To parse the eligibility criteria of a clinical trial into standard data elements, we employed an open-sourced NLP tool named Criteria2Query, for its promising results on identifying entities and extracting relations from free-text eligibility criteria. Hence, we employed Criteria2Query as an information extraction tool in this study to convert free-text eligibility criteria to a machine-readable format. The data preparation is comprised of three steps, (1) recognizing named entities and attributes from eligibility criteria; (2) extracting the relations between entities and attributes; and (3) normalizing the entities and attributes. We illustrate step 1 and step 2 with an excerpt of a clinical trial on Type 2 Diabetes Mellitus (NCT01640873, available at https://clinicaltrials.gov/ct2/show/NCT01640873) in Fig. 2. For instance, from the description of inclusion criteria (upper half of Fig. 2), Body Mass Index, Type 2 Diabetes, and Metformin are recognized as Measurement, Condition, and Drug entities, respectively. The numerical expression “≤40 kg/m²” is recognized as a Value attribute, whose association with measurement Body Mass Index is implicitly identified. Similarly, from the description of exclusion criteria (lower half of Fig. 2), History of and in the past 3 months are identified as Observation entity and a Temporal attribute, respectively. Each of these recognized entities, along with its assigned OMOP CDM categories, will be standardized using OMOP vocabulary (Section 2.4) as Step 3 and then saved in our CTKB database.

Fig. 2.

Example of named entity recognition results of Criteria2Query on excerpt of eligibility criteria of a Type 2 Diabetes Mellitus clinical trial (NCT01640873). Condition entity is denoted in red, Drug entity is denoted in blue, Measurement entity is denoted in orange, Observation entity is denoted in green, Value (Numerical) entity is denoted in purple, and Temporal entity is denoted in yellow. (For interpretation of the references to colour in this figure legend, the reader is referred to the web version of this article.)

2.4. Concept standardization

Prior to standardization, entities recognized by Criteria2query are text snippets containing potential medical concepts or measured numerical attributes. More standardization details are described in the work of Criteri2Query [1]. The underlying vocabulary used for standardizing concepts is adapted from the OMOP CDM, which consolidates 81 vocabularies frequently utilized for different aspects of documenting health care information. By introducing a few of commonly used structural components, OMOP CDM harmonizes variability originated from those different vocabularies designed with disparate formats, quality, and comprehensiveness. Entities are mapped to standard concepts in the OMOP CDM standard vocabulary through concept normalization. For example, in Fig. 2, the recognized entity “Type 2 diabetes” is standardized to a condition concept with ID 201826 and concept name of Type 2 diabetes mellitus (originated from SNOMED CT), while “Metformin” is standardized to a drug concept with ID 1503297 and name Metformin (originated from RxNorm). Temporal attributes and numeric attributes are standardized by concept normalization and linked with corresponding concepts.

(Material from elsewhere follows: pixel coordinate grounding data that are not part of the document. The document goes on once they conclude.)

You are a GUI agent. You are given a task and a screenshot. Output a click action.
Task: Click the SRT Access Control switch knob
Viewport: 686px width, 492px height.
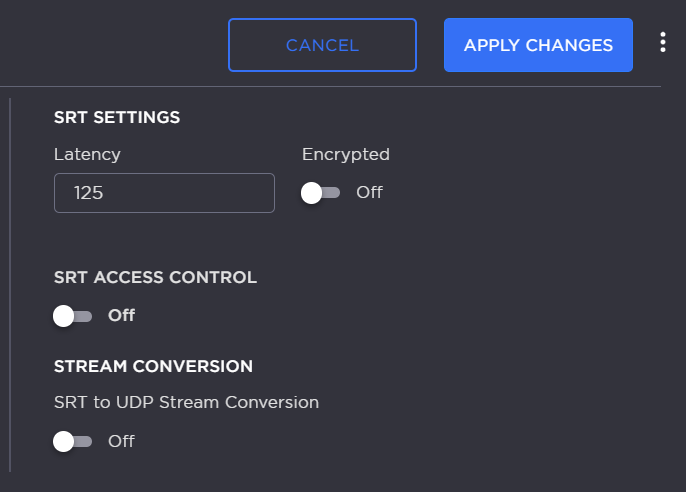click(64, 316)
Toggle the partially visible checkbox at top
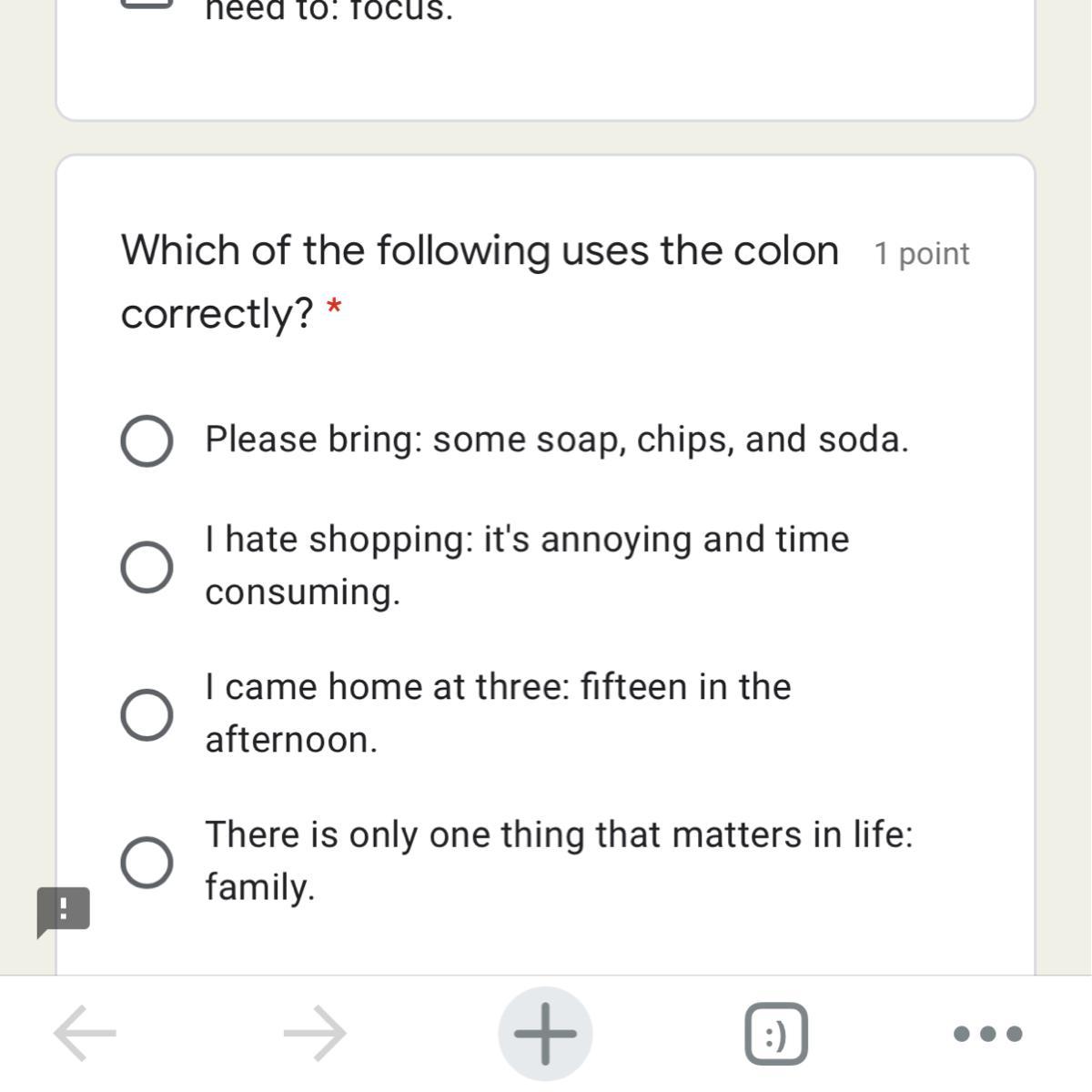Image resolution: width=1092 pixels, height=1092 pixels. [147, 3]
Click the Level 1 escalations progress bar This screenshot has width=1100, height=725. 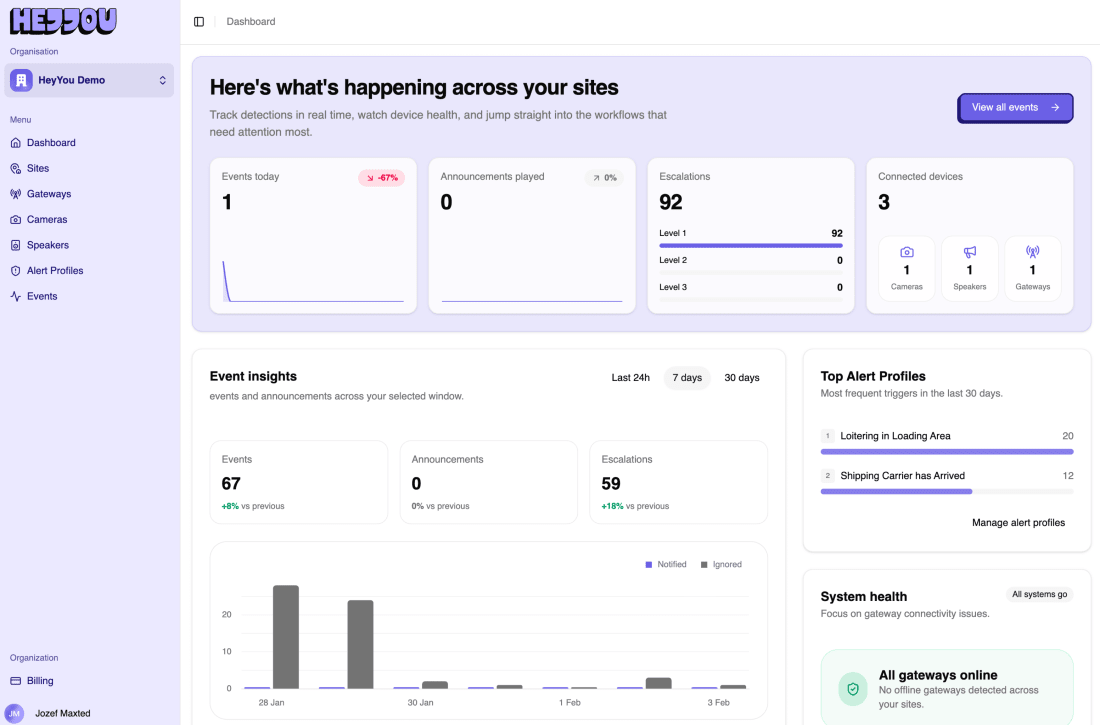coord(751,246)
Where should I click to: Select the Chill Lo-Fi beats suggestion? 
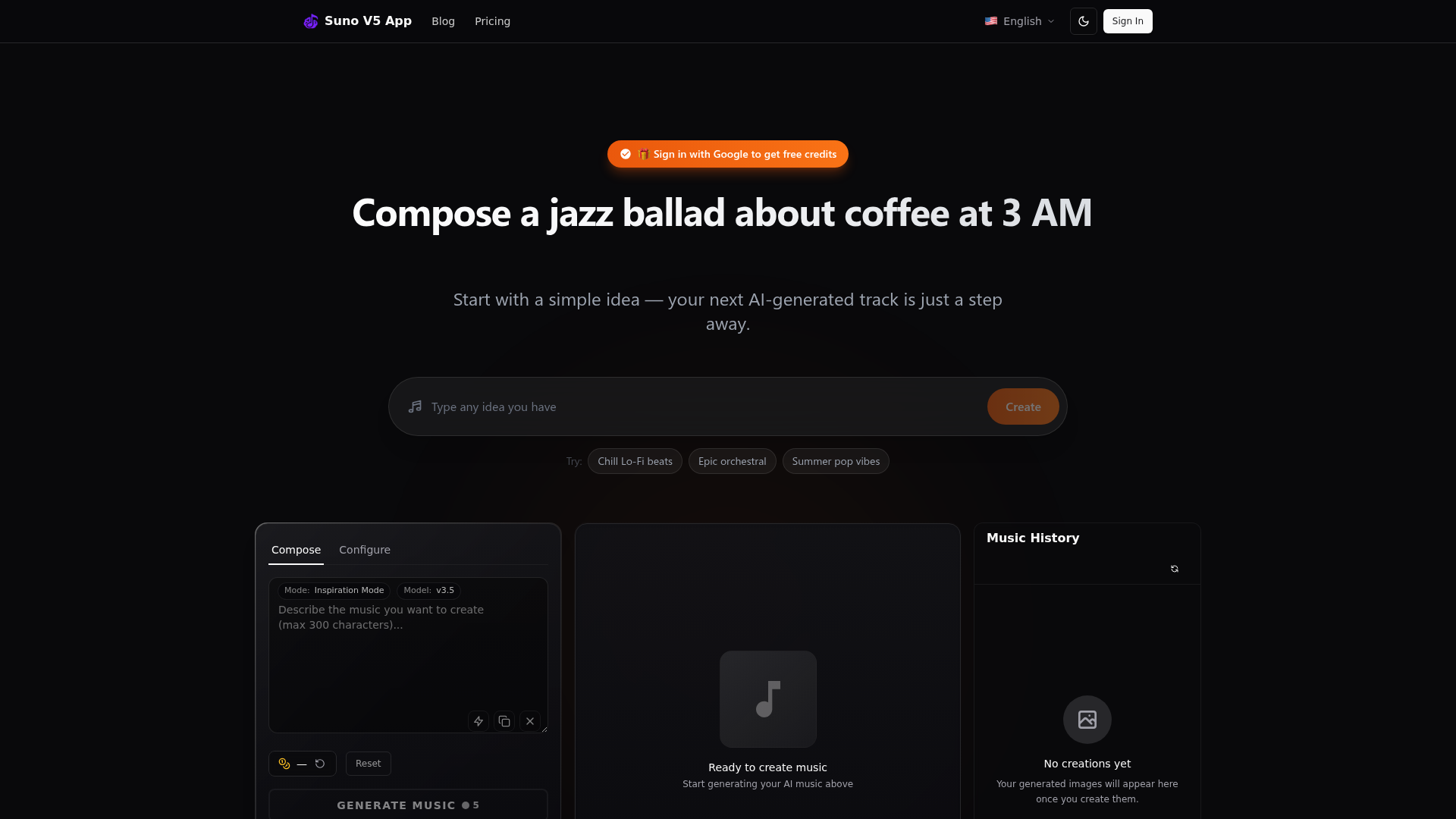pyautogui.click(x=635, y=461)
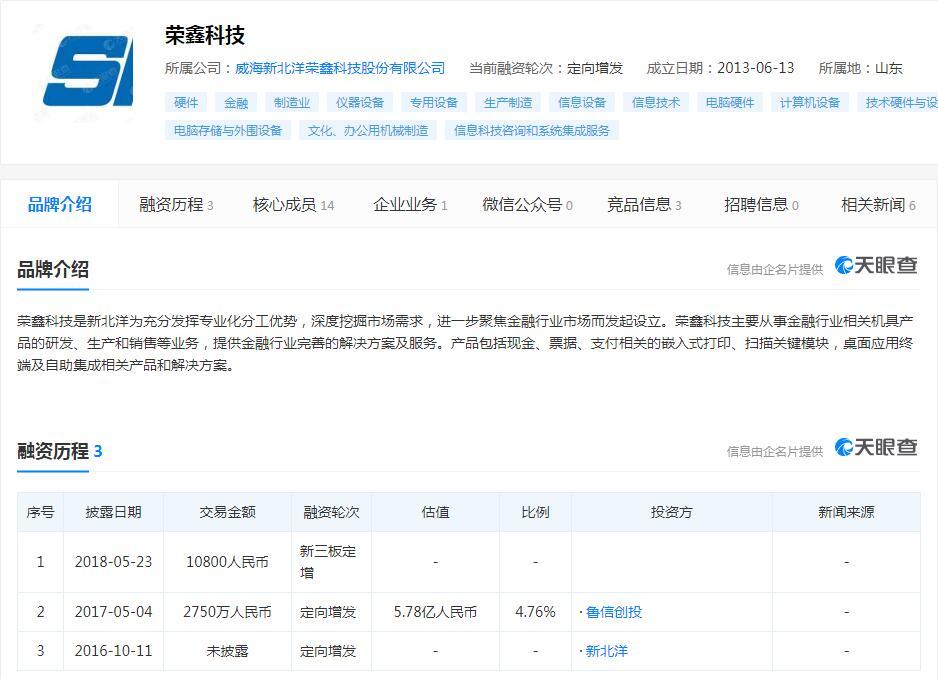Select the 电脑硬件 industry tag

tap(729, 102)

The same entity may be mapped to different concepts. For example, entity “Neck pain” can be mapped to a Condition concept Neck pain in SNOMED CT, or an Observation concept Neck or shoulder pain in UK Biobank terminology. Hence, the clinical category that an entity belongs to can help determine its proper standardization to a concept. In OMOP, more than 20 clinical entity categories (e.g., Condition, Drug, Race, Specimen, etc.) are defined and each concept is assigned with at least one domain in the Standardized Vocabulary. For our concept standardization, we adopted five domains including Condition, Drug, Measurement, Observation, and Procedure. These five domains align with the domain labels predicted by Criteria2Query in addition to its task of recognizing entities.

2.5. Database design

All data are stored and managed by a relational database. For each clinical trial, we used its NCTID as its unique identifier across all tables in the database. Table 1 lists the name and record description of 13 data tables in CTKB’s database. The 13 data tables are named according to the types of information stored in them. For instance, a record in tables with the prefix “ctgov” (short for ClinicalTrials.gov) stores the summary information of one clinical trial including its title, status, phrase, start date, etc. Tables with the prefix “ec” (short for Eligibility Criteria) store information to the granularity of one eligibility criterion rule parsed by Criteria2Query. Concepts with the same domain (along with the metadata of a concept, such as trial id, temporal attributes, or value attributes) are saved in the same table in our database. For example, the ec_condition table that holds all eligibility criterion rules specified with a condition concept after standardization. Similarly, the ec_drug table holds eligibility criterion rules specified with a drug concept after standardization. In addition, there are tables host useful statistical knowledge computed from data in other tables. For instance, the rank of criterion usage frequency (ec_criterion_rank table) is derived from ec_all_criteria table, the prevalence of a criterion used with one condition (ec_common_condition table) are derived from ctgov_trial_condition and ec_condition tables.

Table 1.

Names and descriptions of the 13 data tables in CTKB.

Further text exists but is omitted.